▸ **Relato**:
Após essa apresentação, foi a vez do grupo Datxê (gavião rei). O grupo estava também bastante desorganizado e pouco produziu a respeito da pesquisa. Falaram apenas um pouco que não se encontra tracajá nessa época. Que ele não cresce há três meses (tem um dos integrantes que começou a criar um e está medindo ele a cada mês). Ele disse também que onde tem tracajá é lá para o Rio Teles Pires. Há também o problema da imprecisão do instrumento utilizado, uma fita métrica de costurar, que pode apresentar variações até mesmo por estar dobrada ou esticada quando guardada, pois é de tecido e matéria plástica.
Ao final da manhã foram realizadas conversas a respeito da responsabilidade sobre os trabalhos, pois todos esperam os resultados para o desenvolvimento da temática, que se for bem desenvolvida, ajudará a todos, e caso não seja, o prejuízo será de todos também. Foram cobrados os relatórios e dito que fossem entregues em duas cópias. Uma para os professores e outra para os monitores.
À
Grupo da malária auxiliado pela Professora Joana tarde iniciamos aprofundando a discussão sobre metodologia, ou mais propriamente rediscutindo o que ela representa, sendo, após a fala dos monitores, passada a palavra a cada participante para se expressar sobre o assunto. Esse passo atrás, foi muito interessante, pois o que parecia entendido ainda não estava e deu para ver uns aprendendo com os pensamentos dos outros, ao mesmo tempo em que cada um reafirma os seus próprios pensamentos. Após o intervalo, como os relatórios ainda não haviam sido feitos, a turma foi dividida para o seu desenvolvimento.
À noite tivemos mais uma reunião de avaliação e melhoria das relações inter-pessoais na equipe. Foi também definido a necessidade de se estabelecer um assessor para cada pesquisa. Foram discutidos pontos como: Responsabilidade; Diário do Pesquisador; relação inter-pessoal na equipe tensa; temas e grupos a serem assessorados; continuidade das pesquisas e a necessidade de redimensionar e rever o planejamento operacional.

▸ **Dados fornecidos**:

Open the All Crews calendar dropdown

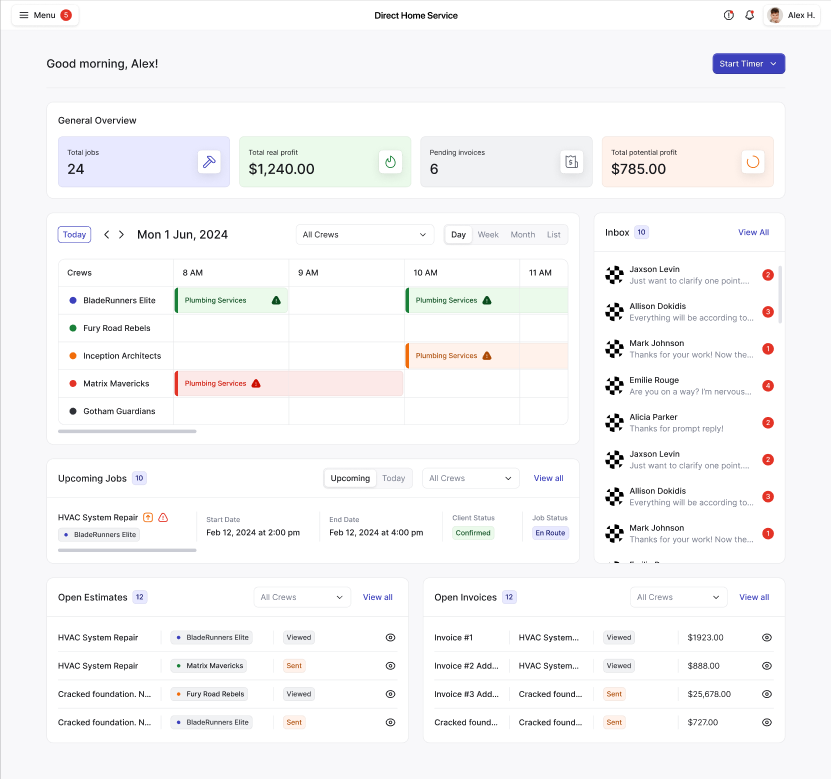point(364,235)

--

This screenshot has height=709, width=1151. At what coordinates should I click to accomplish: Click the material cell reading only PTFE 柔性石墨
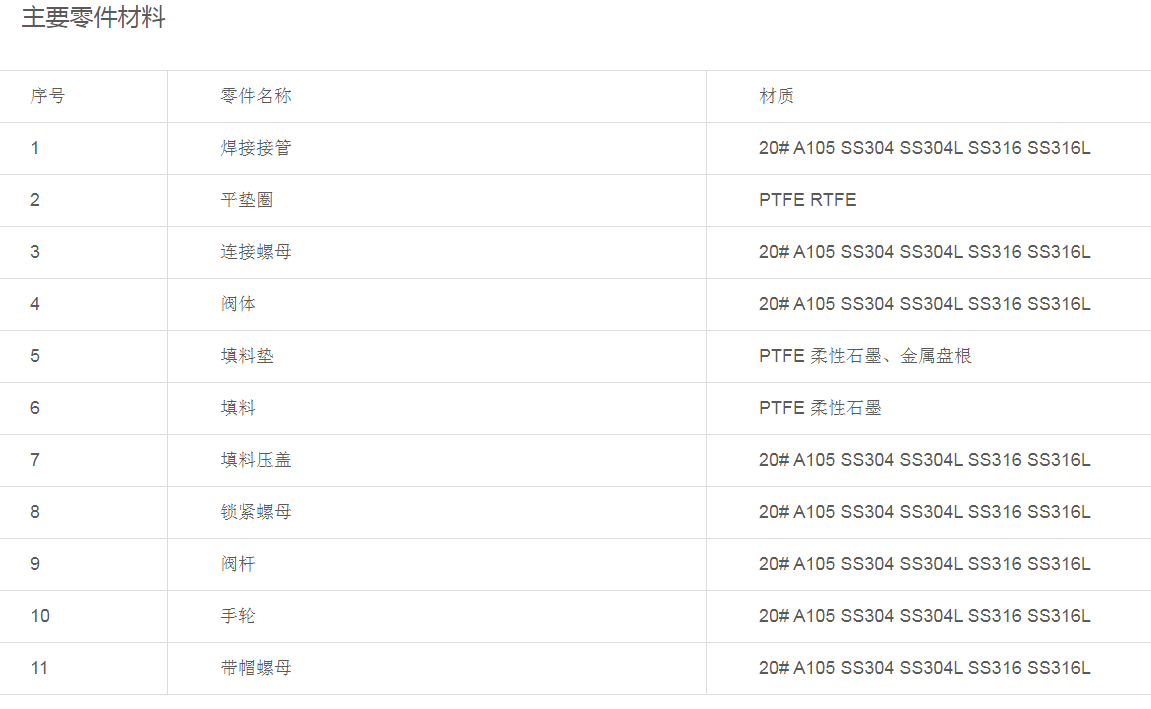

▸ **Exercício rápido A**: Como fica, em forma de lista e com seus fatos principais, o parágrafo do relato que começa com "Ao final da manhã"?
▸ **Exercício rápido B**: Você pode prosseguir com o relato sobre as atividades e reuniões da equipe a partir de onde ele termina?
Os registros não têm nenhum papel aqui.

▸ **Resposta A**:
- No fim da manhã, houve conversas sobre a responsabilidade pelos trabalhos.
- Todos esperam os resultados para desenvolver a temática. Se ela for bem desenvolvida, ajudará a todos. Se não for, o prejuízo também será de todos.
- Os relatórios foram cobrados e devem ser entregues em duas cópias, uma para os professores e outra para os monitores.

▸ **Resposta B**:
Falei um pouco da minha compreensão sobre a pesquisa acreditando que, no caso, ela assume três dimensões distintas, a saber: definir temas para inserir no conteúdo programático do curso; exercitar a aprendizagem; e possibilitar o encaminhamento para situações de interesse da comunidade (problemas, sonhos e vontades). Do jeito que está colocado, me parece que está se dando ênfase apenas aos problemas, perdas e coisas ruins por resolver, quando tem tanta coisa boa a ser pesquisada.
Na Segunda-feira, dia 17/03/2008, pela manhã foi conversado bastante pelos monitores sobre organização e sobre higiene, sendo reforçado dizendo, “aqui queremos dar exemplo para a comunidade”. Depois de falar sobre o assunto, o Haroldo que já havia colocado uma lixeira no centro da sala, pediu a todos que colocassem nela o lixo que estava embaixo das cadeiras.
No quadro estava escrito uma poesia na língua Munduruku que era na verdade uma música sobre a dança da cutia, que foi cantada depois que perguntei do que se tratava e pedi para ouvir. Eles não sabiam como dançar ou ficaram envergonhados. À tarde abriu-se espaço novamente para apresentação dos trabalhos de pesquisa Após a apresentação dos trabalhos o grupo de pesquisa sobre a malária contou uma música antiga dos Munduruku.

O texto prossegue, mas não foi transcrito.